Rosenmairs persönlicher Tiefpunkt aber kam erst noch: die
Tombola. Eigentlich hatte er gar nicht mitmachen wollen, dann aber unter
Protest doch noch Lose gekauft – und gewonnen. Begleitet von tosendem Applaus
überreichte Ann-Britts Schwiegervater ihm einen Gutschein für eine
»Minikreuzfahrt«. Gleich darauf, Rosenmair war es noch nicht einmal gelungen,
die Bühne wieder zu verlassen, gewannen – ganz zufällig – auch alle anderen
Familienmitglieder solch einen Gutschein. Lindner senior, der edle Spender,
erklärte, es solle eine schöne Gelegenheit sein, sich mal so richtig
kennenzulernen, alle zusammen, der ganze Clan für drei Tage auf einem Schiff,
so richtig gemütlich! Rosenmair war wie betäubt, und das lag nicht am Rotwein.
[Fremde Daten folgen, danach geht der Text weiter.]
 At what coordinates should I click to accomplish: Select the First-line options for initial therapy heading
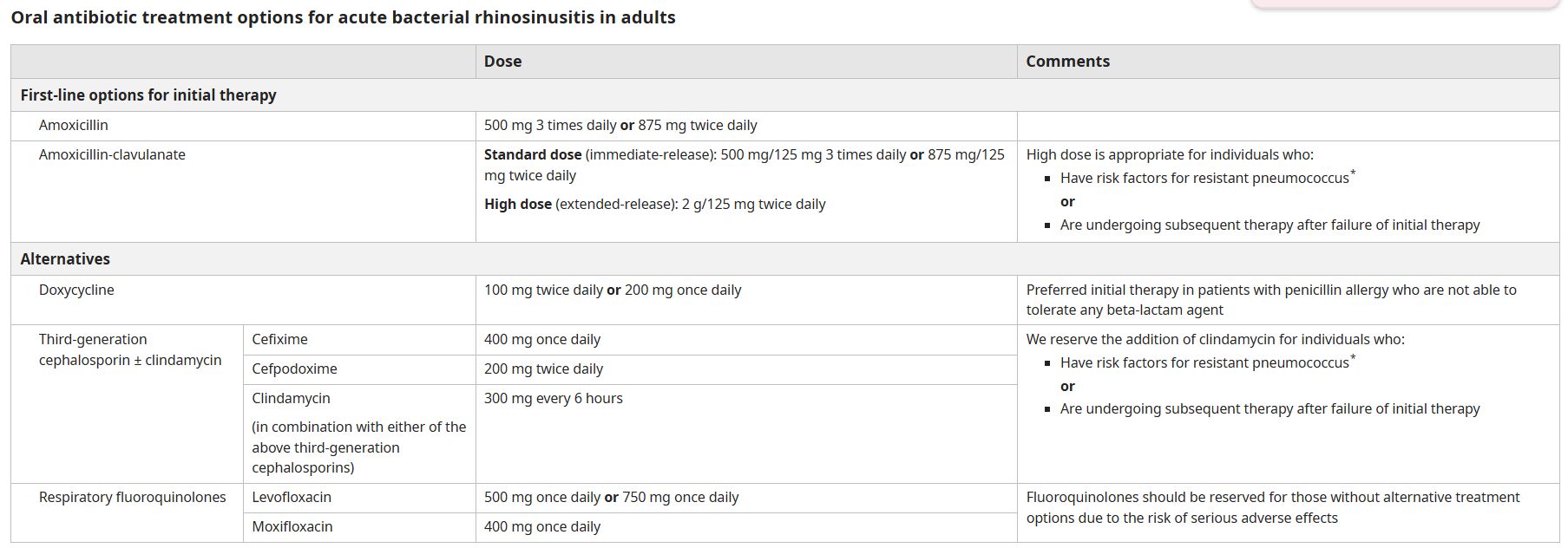pos(148,95)
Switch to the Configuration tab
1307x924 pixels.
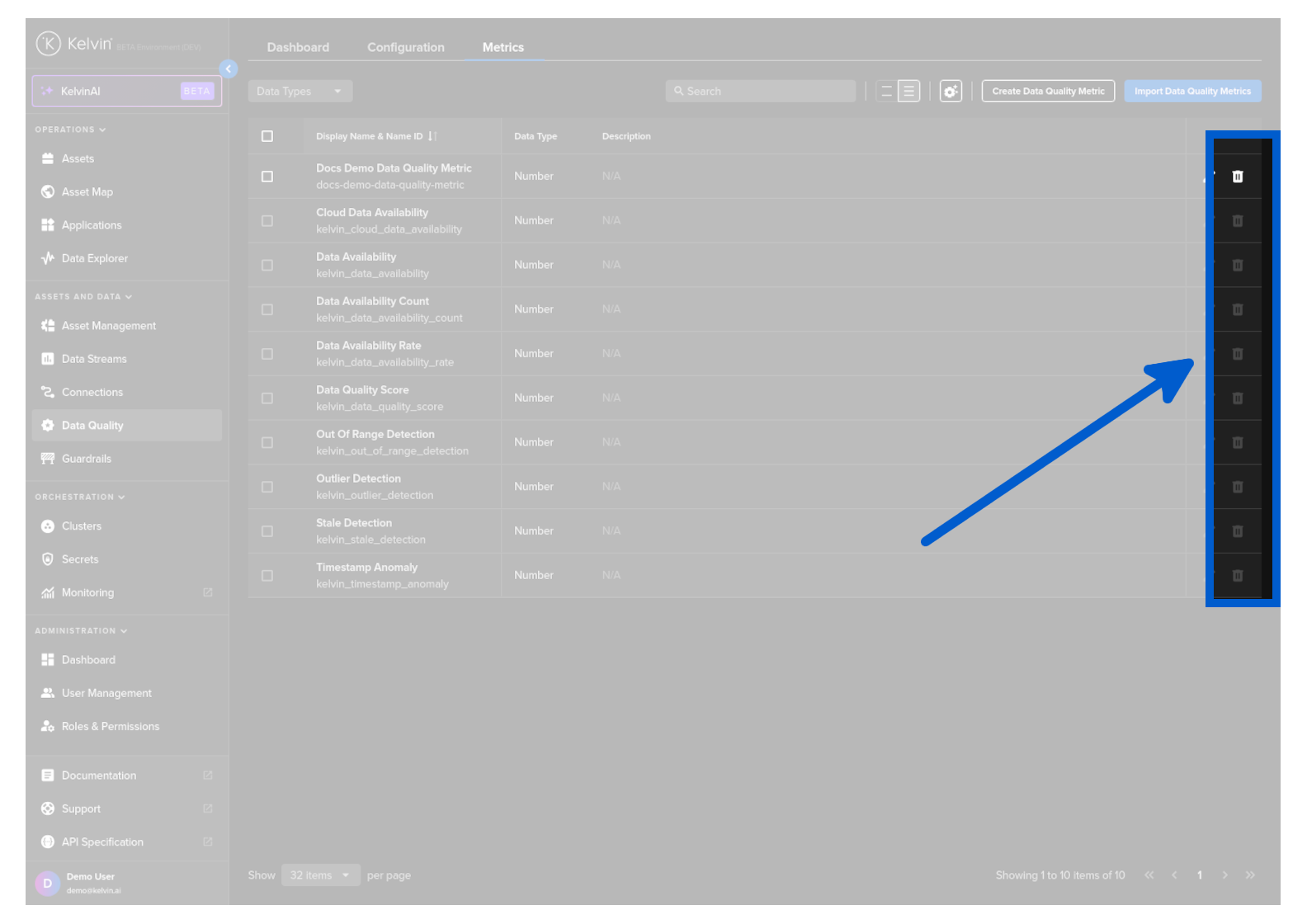[405, 48]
Während Musik einsetzte, taumelte er von der Bühne. Dass »dä Kaleinz« ihm noch
einmal seine Pranken aufdrückte, kriegte er gar nicht mehr richtig mit und auch
nicht dessen Satz, dass man demnächst ja sowieso mehr voneinander sehe, wenn
die Kinder erst in der Nähe wohnten.